Amos Harel, Avi Issacharoff
Haaretz (Blog)
March 13, 2011 - 1:00am
http://www.haaretz.com/blogs/mess-report/settlement-attack-could-trigger-terrori...


The horrific act perpetrated in Itamar late Friday night turns the clock back to a darker time in the West Bank. The two Palestinian terrorists who murdered five family members - a father, mother and their three children - provided a jolt whose impact is likely to be far-reaching. Its consequences will cast a pall over Israelis' and Palestinians' sense of security in the northern West Bank, the intelligence cooperation between Israel and the Palestinian security services, and perhaps the lofty goal of restarting the diplomatic process.

In recent weeks, aides to Benjamin Netanyahu have hinted about the "Bar-Ilan 2" speech the prime minister intends to give in April or May outlining a new diplomatic initiative.

The murder in Itamar places a huge question mark over the planned speech, particularly if it ignites a new wave of violence between Arabs and Jews.

Now the rightist flank of Netanyahu's coalition will apply pressure on the premier to take a more hard-line stance against the Palestinian Authority. Talk of peace will certainly not be on the agenda, at least in the short term.

Since it is still difficult to blame the PA for not doing enough to thwart terrorism (its campaign against Hamas continues unabated ), Netanyahu emphasized the anti-settler incitement in the Palestinian media and educational system in his remarks. The PA security apparatus has recently undertaken many successful operations that have saved Israeli lives, including extricating Israelis who mistakenly ended up in the heart of Palestinian towns and the arrest of would-be terrorists seeking to kidnap and murder settlers.

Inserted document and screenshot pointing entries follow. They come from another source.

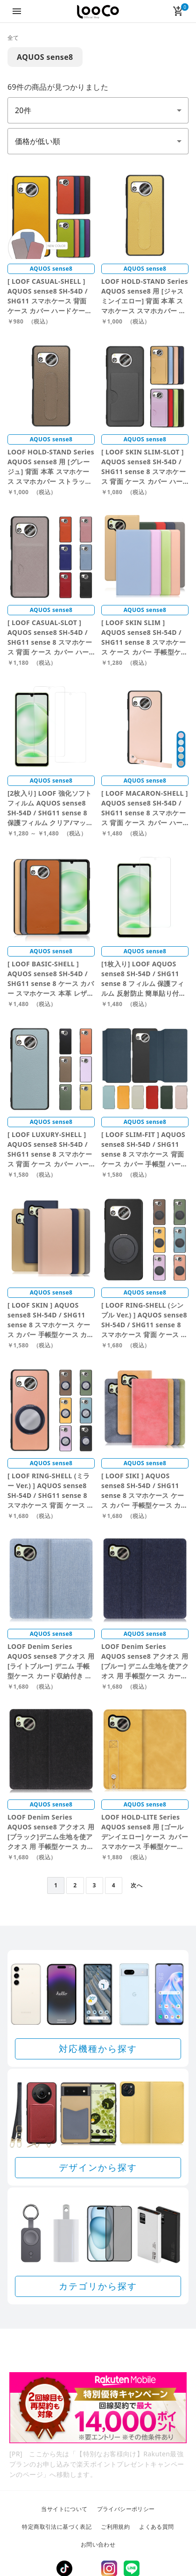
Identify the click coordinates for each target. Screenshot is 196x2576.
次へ (136, 1885)
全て (13, 38)
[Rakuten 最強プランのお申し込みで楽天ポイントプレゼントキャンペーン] (98, 2407)
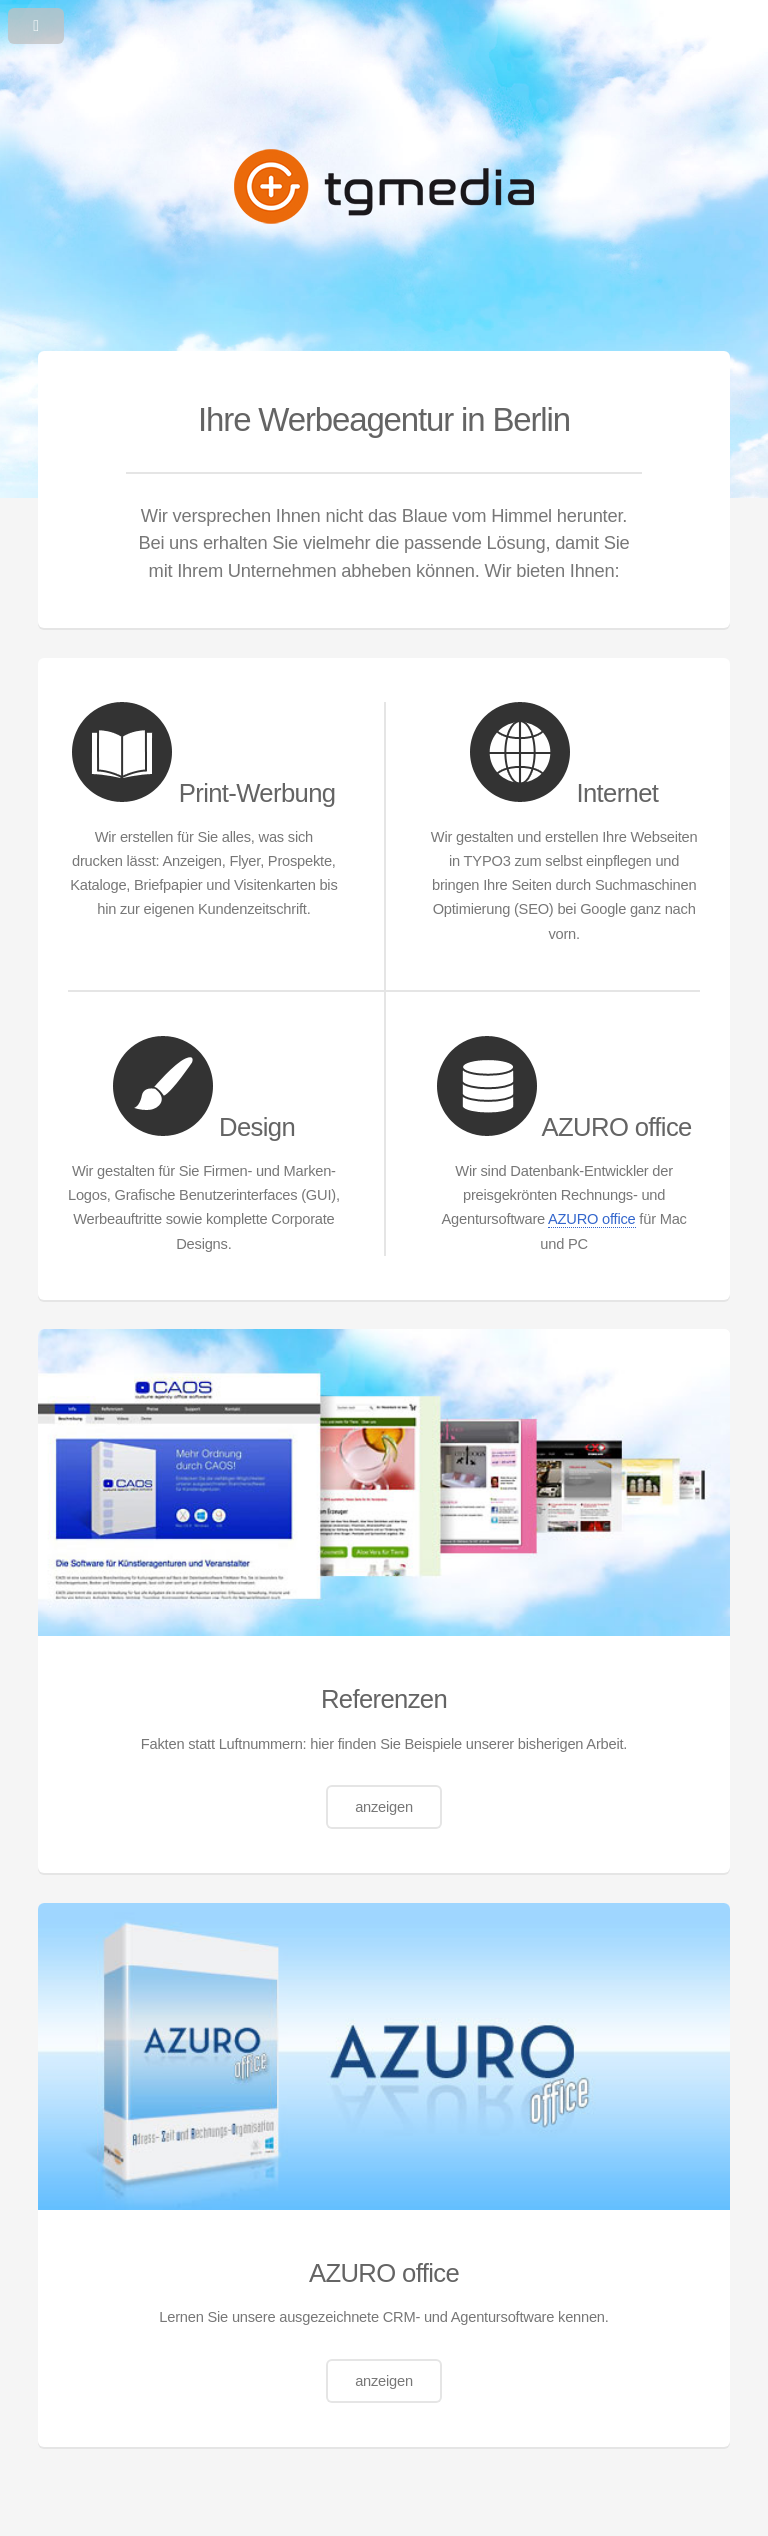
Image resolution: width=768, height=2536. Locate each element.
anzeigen (384, 1807)
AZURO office (592, 1219)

The slayings in Itamar put the PA in a highly embarrassing situation. While Palestinian leaders are working to rebrand their struggle - in the spirit of Tahrir Square - as a largely nonviolent movement of David versus the Israeli Goliath, the massacre of children and their parents asleep in their beds reflects an entirely different picture.

In contrast, Hamas spokespeople in Gaza praised the massacre. In the southern part of the Strip, Hamas officials handed out candy to residents in celebration.

At this stage, the attack appears to be an initiative undertaken by local agents rather than an operation ordered and directed from either Damascus or Gaza City. Intelligence agents have a hard time pinpointing and thwarting "grassroots terrorist attacks" of this kind, whose details are only known by the perpetrators. Despite the close security coordination with the PA, Israel views the hunt for the killers as exclusively its task.

The Shin Bet security service and the Israel Defense Forces are capable enough of following leads and showing quick results that will help calm tensions. Reports that responsibility for the attack was claimed yesterday by the "Al Aqsa Martyrs' Brigades - Imad Mughniyeh Group are "nonsense," according to a senior officer in the area.

The attack's immediate ramifications will be felt on the ground. The West Bank already faced similar dangers of escalation last August, when four residents of the settlement of Beit Hagai near Hebron were murdered in a drive-by shooting by Hamas. At the time, considerable efforts were made, including by the settler leadership, to prevent the situation from escalating into mutual acts of revenge.

This time, the danger is much greater. The murderers struck at the heart of the constellation of settlements in the northern West Bank - the most ideologically committed areas in the eyes of the settlers. The photographs of blood strewn across the children's bedrooms will have a powerful sentimental effect. The response could exceed the usual "price tag" acts, which feature rioting in Palestinian villages and vandalism. It could deteriorate into terrorism by Jewish extremists.